> What you need to do: Lines that contain the string "magnifier" are the ones to list; copy all of them from the records.

> Records for the exercise:

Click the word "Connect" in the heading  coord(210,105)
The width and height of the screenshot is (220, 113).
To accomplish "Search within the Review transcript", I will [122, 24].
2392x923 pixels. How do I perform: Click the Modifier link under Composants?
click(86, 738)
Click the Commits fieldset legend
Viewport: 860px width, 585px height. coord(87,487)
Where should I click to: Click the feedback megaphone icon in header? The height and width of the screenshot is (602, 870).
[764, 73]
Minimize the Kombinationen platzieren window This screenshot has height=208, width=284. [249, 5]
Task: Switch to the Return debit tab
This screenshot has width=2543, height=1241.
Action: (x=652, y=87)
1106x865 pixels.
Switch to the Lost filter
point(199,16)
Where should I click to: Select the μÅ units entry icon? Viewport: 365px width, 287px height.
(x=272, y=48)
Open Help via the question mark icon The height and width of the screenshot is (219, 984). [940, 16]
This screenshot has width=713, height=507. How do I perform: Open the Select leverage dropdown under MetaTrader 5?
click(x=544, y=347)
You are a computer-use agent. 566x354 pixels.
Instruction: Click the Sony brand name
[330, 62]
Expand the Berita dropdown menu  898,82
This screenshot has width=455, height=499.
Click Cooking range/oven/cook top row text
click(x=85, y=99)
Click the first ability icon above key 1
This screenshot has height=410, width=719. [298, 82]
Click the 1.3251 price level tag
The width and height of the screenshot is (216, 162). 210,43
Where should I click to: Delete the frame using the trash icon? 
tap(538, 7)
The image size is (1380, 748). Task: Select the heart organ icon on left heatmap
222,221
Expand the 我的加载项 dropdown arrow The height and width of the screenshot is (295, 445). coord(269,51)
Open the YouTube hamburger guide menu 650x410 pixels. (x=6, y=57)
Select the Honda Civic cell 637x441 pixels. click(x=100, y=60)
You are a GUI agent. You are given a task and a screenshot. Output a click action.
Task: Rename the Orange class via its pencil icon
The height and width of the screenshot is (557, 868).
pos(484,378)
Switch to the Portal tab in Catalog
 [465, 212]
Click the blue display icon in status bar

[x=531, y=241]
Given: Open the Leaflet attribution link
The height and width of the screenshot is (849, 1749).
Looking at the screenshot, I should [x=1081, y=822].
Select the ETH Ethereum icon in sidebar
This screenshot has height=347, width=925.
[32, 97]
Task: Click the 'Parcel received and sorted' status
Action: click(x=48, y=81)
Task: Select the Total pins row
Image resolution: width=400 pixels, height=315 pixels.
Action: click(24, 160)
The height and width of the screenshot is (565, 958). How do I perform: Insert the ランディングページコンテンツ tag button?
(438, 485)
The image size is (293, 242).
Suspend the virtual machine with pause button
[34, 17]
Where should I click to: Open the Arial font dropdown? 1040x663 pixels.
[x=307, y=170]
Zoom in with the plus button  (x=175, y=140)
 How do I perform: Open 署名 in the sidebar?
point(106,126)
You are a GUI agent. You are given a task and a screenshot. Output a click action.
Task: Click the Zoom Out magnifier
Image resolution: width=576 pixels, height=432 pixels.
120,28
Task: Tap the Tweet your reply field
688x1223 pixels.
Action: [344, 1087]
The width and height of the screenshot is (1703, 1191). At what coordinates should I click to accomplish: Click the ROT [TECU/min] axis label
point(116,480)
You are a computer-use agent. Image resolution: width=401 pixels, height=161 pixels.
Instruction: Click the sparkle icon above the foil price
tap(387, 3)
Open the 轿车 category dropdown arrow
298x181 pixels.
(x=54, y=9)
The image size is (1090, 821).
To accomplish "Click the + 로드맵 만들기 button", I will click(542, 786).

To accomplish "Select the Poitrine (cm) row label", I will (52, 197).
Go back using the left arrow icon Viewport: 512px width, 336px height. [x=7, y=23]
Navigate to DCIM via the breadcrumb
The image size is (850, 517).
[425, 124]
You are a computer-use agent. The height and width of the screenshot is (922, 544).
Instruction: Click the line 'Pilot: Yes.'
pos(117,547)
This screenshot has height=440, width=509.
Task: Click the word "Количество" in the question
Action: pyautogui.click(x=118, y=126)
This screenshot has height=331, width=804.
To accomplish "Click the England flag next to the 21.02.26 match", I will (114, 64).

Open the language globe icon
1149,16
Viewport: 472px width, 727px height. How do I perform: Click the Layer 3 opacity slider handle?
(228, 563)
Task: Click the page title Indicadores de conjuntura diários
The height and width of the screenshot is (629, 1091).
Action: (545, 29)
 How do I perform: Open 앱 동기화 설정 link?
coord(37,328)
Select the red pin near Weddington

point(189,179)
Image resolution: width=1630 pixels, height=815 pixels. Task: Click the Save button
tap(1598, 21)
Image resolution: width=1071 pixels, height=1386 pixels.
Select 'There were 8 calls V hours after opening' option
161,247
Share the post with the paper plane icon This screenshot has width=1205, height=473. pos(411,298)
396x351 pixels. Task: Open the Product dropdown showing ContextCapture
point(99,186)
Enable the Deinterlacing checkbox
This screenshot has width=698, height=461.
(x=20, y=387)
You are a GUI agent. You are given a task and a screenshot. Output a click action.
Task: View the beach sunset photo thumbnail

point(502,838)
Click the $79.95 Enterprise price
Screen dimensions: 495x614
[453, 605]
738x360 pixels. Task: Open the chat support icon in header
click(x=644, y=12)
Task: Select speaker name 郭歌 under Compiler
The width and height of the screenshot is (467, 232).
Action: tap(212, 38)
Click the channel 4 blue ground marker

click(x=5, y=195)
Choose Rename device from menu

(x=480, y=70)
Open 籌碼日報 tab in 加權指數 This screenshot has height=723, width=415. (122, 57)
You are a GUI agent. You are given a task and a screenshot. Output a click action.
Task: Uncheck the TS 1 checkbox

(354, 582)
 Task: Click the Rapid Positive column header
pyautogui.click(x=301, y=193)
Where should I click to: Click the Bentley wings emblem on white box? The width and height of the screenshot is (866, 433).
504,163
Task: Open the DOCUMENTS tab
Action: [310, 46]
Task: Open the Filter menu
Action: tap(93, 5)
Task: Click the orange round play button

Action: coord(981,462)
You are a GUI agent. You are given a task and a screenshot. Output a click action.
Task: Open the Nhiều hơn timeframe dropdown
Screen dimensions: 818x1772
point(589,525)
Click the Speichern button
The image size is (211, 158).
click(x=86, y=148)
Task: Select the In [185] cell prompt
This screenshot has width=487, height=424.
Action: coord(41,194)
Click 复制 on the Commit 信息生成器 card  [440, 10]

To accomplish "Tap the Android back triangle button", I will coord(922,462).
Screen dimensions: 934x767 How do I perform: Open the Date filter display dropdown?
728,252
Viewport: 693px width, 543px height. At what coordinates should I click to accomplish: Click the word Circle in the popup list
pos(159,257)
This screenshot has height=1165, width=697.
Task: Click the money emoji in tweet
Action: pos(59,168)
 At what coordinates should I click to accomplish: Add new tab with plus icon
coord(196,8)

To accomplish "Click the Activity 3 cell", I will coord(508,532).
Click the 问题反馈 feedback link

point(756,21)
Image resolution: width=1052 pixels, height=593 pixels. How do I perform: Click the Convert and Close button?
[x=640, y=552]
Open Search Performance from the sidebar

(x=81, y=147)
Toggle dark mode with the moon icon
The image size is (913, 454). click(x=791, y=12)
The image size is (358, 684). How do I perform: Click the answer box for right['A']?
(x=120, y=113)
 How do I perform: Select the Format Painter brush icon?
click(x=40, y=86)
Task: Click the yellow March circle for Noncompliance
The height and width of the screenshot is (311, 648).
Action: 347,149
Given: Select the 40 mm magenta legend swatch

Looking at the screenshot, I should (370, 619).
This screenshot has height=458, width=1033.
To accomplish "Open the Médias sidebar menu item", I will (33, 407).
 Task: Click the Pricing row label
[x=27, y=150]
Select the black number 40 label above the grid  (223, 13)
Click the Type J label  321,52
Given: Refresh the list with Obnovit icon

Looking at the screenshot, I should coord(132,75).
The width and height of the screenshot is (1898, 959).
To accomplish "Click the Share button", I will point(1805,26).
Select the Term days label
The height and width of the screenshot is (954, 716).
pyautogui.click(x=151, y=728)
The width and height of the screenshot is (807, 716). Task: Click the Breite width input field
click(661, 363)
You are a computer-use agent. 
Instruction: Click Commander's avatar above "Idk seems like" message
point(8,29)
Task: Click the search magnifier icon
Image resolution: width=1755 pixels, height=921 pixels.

> Answer box:
Task: Click the Zoom Out magnifier
Task: Click the search magnifier icon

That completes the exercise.